Sure, one could argue that the Greek workers work a lot of hours, but it’s for less output. Furthermore, labor costs have risen substantially relative to other Euro area countries, so the country’s worse off. That’s the uncompetitiveness route. If you care about productivity and relative wage gains, why not look at the drop in Greece’s relative unit labor costs?
The chart below illustrates the average accumulated gain/loss in nominal labor costs (labor costs per hour) across the EA 12 in the run-up to the crisis, 2005-2008, and then since the recession, 2009-Q32011 (Finland data unavailable). By this measure, Greece is certainly doing what the Troika want of it: relative devaluation in nominal labor costs. Since 2009, Greek labor costs have fallen 5.3%.

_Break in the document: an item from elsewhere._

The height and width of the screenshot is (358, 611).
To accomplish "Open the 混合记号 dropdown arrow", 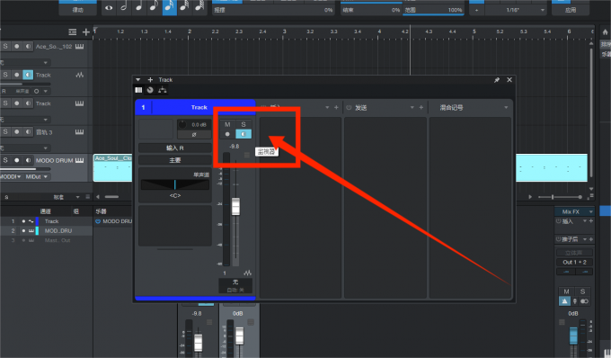I will pyautogui.click(x=506, y=108).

(Note: the data are constructed as the percentage gain/loss of the average 2008 quarterly labor costs over the average of 2005 labor costs versus the average of Q4 2010 to Q3 2011 labor costs over the average 2009 quarterly labor costs, all working-day adjusted.)
French and Austrian labor costs appreciated 12% and 10.7%, respectively, spanning 2005-2008, and another 5.7% and 4.0%, respectively, since 2009. In Ireland, the 1.8% average reduction in labor costs since 2009 pales in comparison to the 2005-2008 14.7% surge. Greece saw a lower accumulated gain in labor costs spanning 2005-2008 than most countries and cut labor costs since 2009. The ‘wage’ cost anger towards Greece seems to be misdirected.
Now I’m really wondering what is this obsession with the Greek minimum wage? True, the Greek minimum wage did rise 0.8% spanning 2010-2011 (you can see Eurostat data here). However, as a proportion of average monthly earnings, the 2010 minimum wage in Greece is roughly in line with other program countries, Ireland and Portugal, and lower than that in France, Luxembourg, and the Netherlands.
Only in 2011 do Greece’s policies stick out when monthly minimum wage as a proportion of average monthly earnings surged to 50.1%. However, simple calculations demonstrate that for Greece the higher 2011 ratio of minimum wage to average monthly earnings was largely a function of falling average monthly earnings, -18.7%, rather than the rise in the minimum wage, +0.8%.
Perhaps I am not understanding things clearly here – I am sure that you all will correct me if I am not – but what’s this obsession with minimum wages? It looks to me like the fiscal austerity driven recession is indeed resulting in a reduction in Greece’s relative labor costs irrespective of minimum wage policy. Isn’t that the point?